** START OF PASSAGE GIVEN **

Under shareholder capitalism, the U.S. labor force has become a liability—a cost to be contained—rather than an asset, and the decrease in worker well-being is a simple externality to be placed off books and ignored.

To help American workers and shareholders, we suggest asset managers and owners move to reject shareholder primacy and embrace stakeholder capitalism, invest in positive approaches to quality employment, and help workers regain a voice in corporate decision-making.

Here’s how we can get started:

Support multi-stakeholder corporations

There are three potential ways for investors to help effect the shareholder-to-stakeholder capitalism transition. The first is the steward ownership model, which builds on a distinguished history of European companies being managed for the long-term benefit of stakeholders. These companies accomplish this by assigning to a trust veto rights over fundamental issues and by distributing shareholders’ traditional rights among a broader range of stakeholders. Governance is distributed among those connected to the operation and its mission (shareholders, workers, customers, and suppliers) and profits above the cost of capital are deployed to advance the company’s mission.

Second is a new corporate legal entity developed in the U.S., the benefit corporation, which provides legal standing for a corporation that seeks to maximize benefit for stakeholders in addition to shareholders. Adoption of benefit corporation status among major public companies has been slow, so in August, Sen. Elizabeth Warren introduced the Accountable Capitalism Act, which she summarized in a Wall Street Journal op-ed: “The Accountable Capitalism Act restores the idea that giant American corporations should look out for American interests.”

** END OF PASSAGE GIVEN **

- [TASK OBJECTIVE]:
Rewrite the passage on stakeholder capitalism from "Under shareholder capitalism, the" up to and including "books and ignored.", changing "liability" to "burden".

** START OF SUPPLIED ENTRIES **

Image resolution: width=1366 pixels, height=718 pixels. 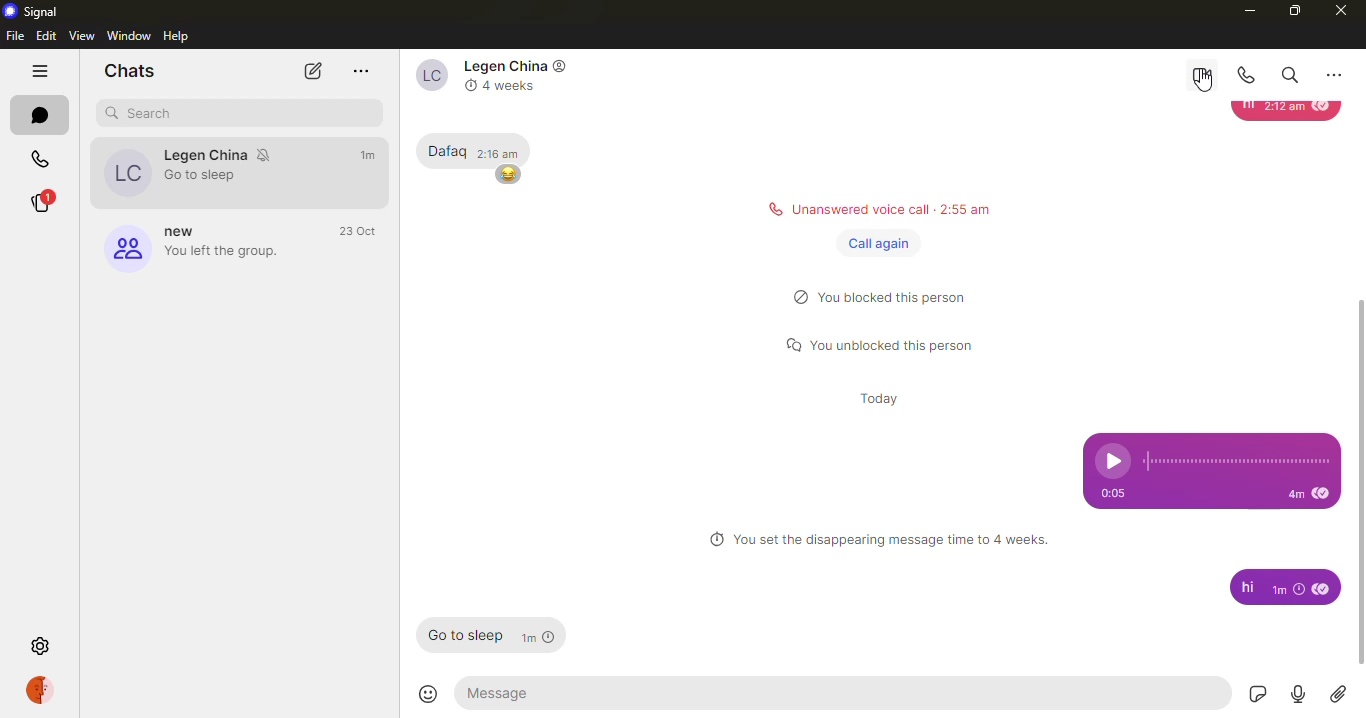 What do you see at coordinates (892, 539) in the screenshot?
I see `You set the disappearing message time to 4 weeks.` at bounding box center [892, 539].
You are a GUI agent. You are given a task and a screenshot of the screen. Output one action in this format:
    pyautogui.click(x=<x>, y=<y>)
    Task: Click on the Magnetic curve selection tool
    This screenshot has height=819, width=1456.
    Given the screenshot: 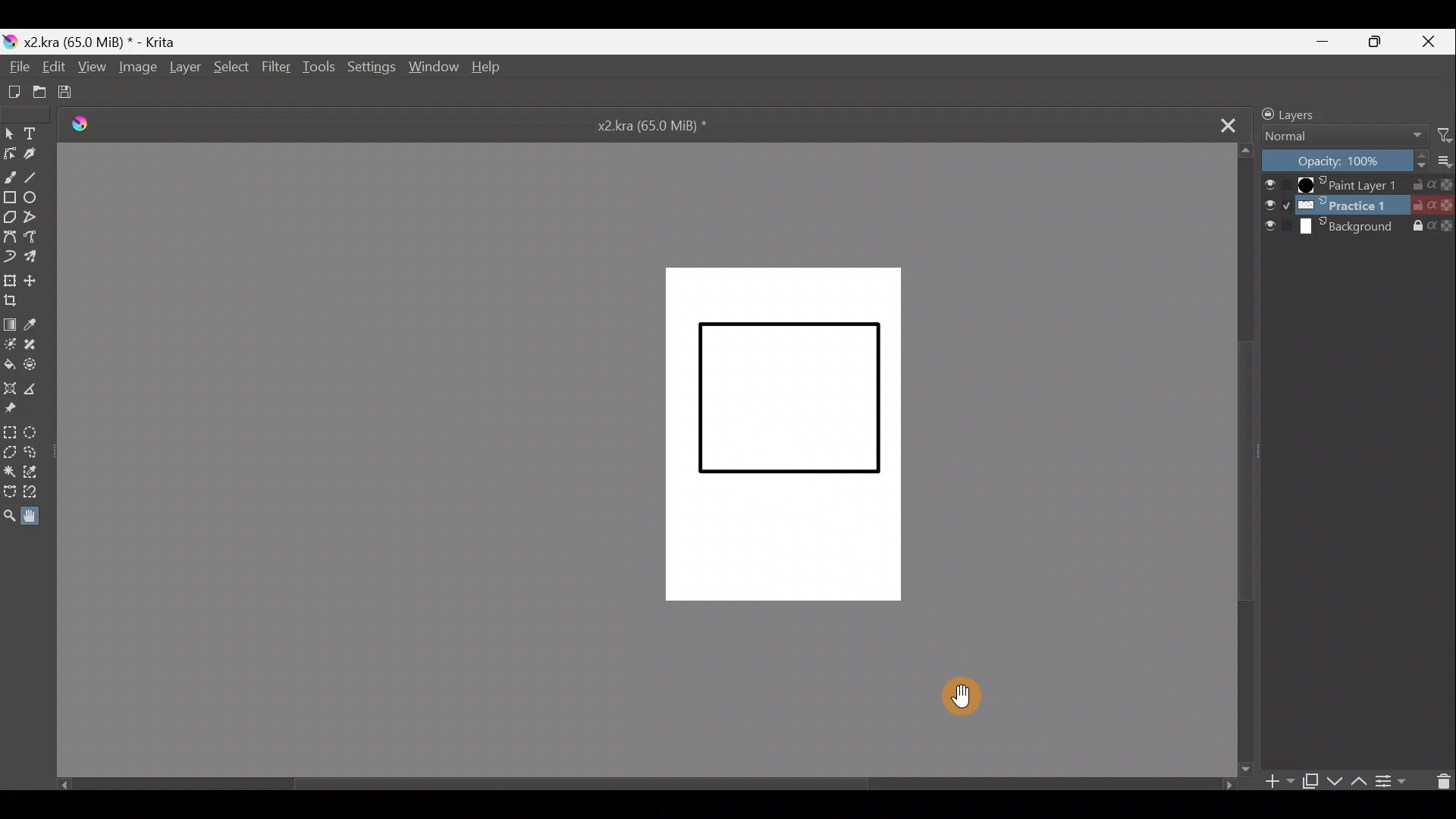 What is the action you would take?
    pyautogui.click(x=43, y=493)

** END OF SUPPLIED ENTRIES **

- [REPLY TO THE EXERCISE]:
Under shareholder capitalism, the U.S. labor force has become a burden—a cost to be contained—rather than an asset, and the decrease in worker well-being is a simple externality to be placed off books and ignored.